* **PROVIDED PASSAGE**
>>>

Princeling Jiang Mianheng, son of former leader Jiang Zemin, is spearheading a project for China’s National Academy of Sciences with a start-up budget of $350m.
He has already recruited 140 PhD scientists, working full-time on thorium power at the Shanghai Institute of Nuclear and Applied Physics. He will have 750 staff by 2015.
The aim is to break free of the archaic pressurized-water reactors fueled by uranium — originally designed for US submarines in the 1950s — opting instead for new generation of thorium reactors that produce far less toxic waste and cannot blow their top like Fukushima.
“China is the country to watch,” said Baroness Bryony Worthington, head of the All-Parliamentary Group on Thorium Energy, who visited the Shanghai operations recently with a team from Britain’s National Nuclear Laboratory.
“They are really going for it, and have talented researchers. This could lead to a massive break-through.”
The thorium story is by now well-known. Enthusiasts think it could be the transforming technology needed to drive the industrial revolutions of Asia — and to avoid an almighty energy crunch as an extra two billion people climb the ladder to western lifestyles.
Is this what Premier Shinzo Abe meant when he revealed before Christmas that he planned to relaunch nuclear power in Japan with “entirely different” technology? We will find out.
The Chinese aim to beat them to it. Technology for the molten salt process already exists. The Oak Ridge National Laboratory in Tennessee built such a reactor in the 1960s. It was shelved by the Nixon Administration. The Pentagon needed plutonium residue from uranium to build nuclear bombs. The imperatives of the Cold War prevailed.
The thorium blueprints gathered dust in the archives until retrieved and published by former Nasa engineer Kirk Sorensen. The US largely ignored him: China did not.
Mr Jiang visited the Oak Ridge labs and obtained the designs after reading an article in the American Scientist two years ago extolling thorium. His team concluded that a molten salt reactor — if done the right way — may answer China’s prayers.
Mr Jiang says China’s energy shortage is becoming “scary” and will soon pose a threat to national security. It is no secret what he means. Escalating disputes with with India, Vietnam, the Philippines, and above all Japan, are quickly becoming the biggest threat to world peace. It is a resource race compounded by a geo-strategic struggle, with echoes of the 1930s.
His mission is to do something about China’s Achilles Heel very fast. The Shanghai team plans to build a tiny 2 MW plant using liquid flouride fuel by the end of the decade, before scaling up to commercially viable size over the 2020s. It is also working on a pebble-back reactor.
He estimates that China has enough thorium to power its electricity needs for “20,000 years”. So does the world. The radioactive mineral is scattered across Britain. The Americans have buried tonnes of it, a hazardous by-product of rare earth metal mining.
China is already building 26 conventional reactors by 2015, with a further 51 planned, and 120 in the pipeline, but these have all the known drawbacks, and rely on imported uranium.
The beauty of thorium is that you cannot have a Fukushima disaster. Professor Robert Cywinksi from Huddersfield University, who anchor’s the UK’s thorium research network ThorEA, said the metal must be bombarded with neutrons to drive the process. “There is no chain reaction. Fission dies the moment you switch off the photon beam,” he said.
His team is working on an accelerator driven subcritical reactor. “Peope are beginning to realize that uranium isn’t sustainable. We’re going to have to breed new nuclear fuel. If we are going to the trouble of breeding, we could start to use thorium instead, without introducing plutonium into the cycle,” he said.

<<<

* **GIVEN MATERIAL**

>>>

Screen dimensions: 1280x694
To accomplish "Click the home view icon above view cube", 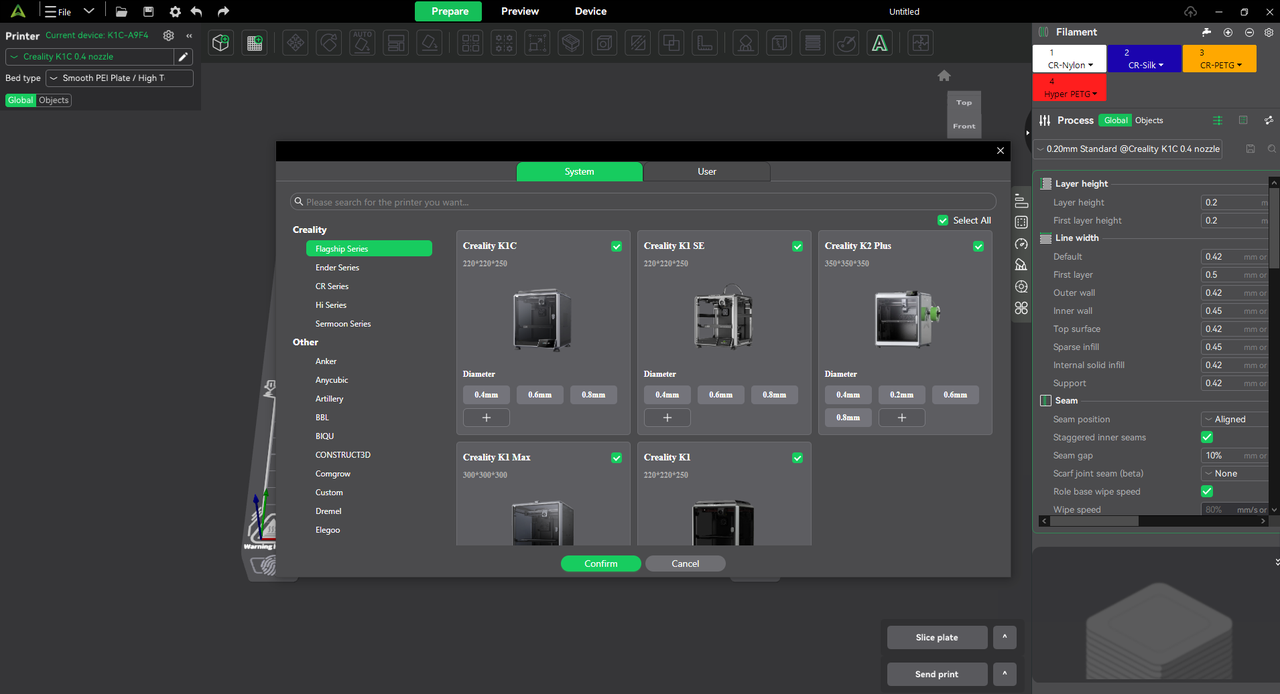I will (x=944, y=76).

<<<

* **TO DO**
**1.** In the thorium article, how many PhD scientists has Jiang Mianheng already recruited?
**2.** Say whether each statement agrees with the thorium article, answering yes or no and quoting the words that decide it.
(a) A molten salt reactor was built at a US laboratory in the 1960s.
(b) The Shanghai team plans a small plant of 2 MW by the end of the decade.
(c) China's conventional reactors run on uranium mined in China.
**3.** Rewrite the paragraph of the thorium article that begins "China is already building" as a short list, keeping its main facts.

* **RESPONSES PER TASK**
**1.** 140

**2.**
(a) Yes: "The Oak Ridge National Laboratory in Tennessee built such a reactor in the 1960s."
(b) Yes: "The Shanghai team plans to build a tiny 2 MW plant using liquid flouride fuel by the end of the decade"
(c) No: "rely on imported uranium"

**3.**
- 26 conventional reactors being built by 2015
- A further 51 planned
- 120 in the pipeline
- All have the known drawbacks
- All rely on imported uranium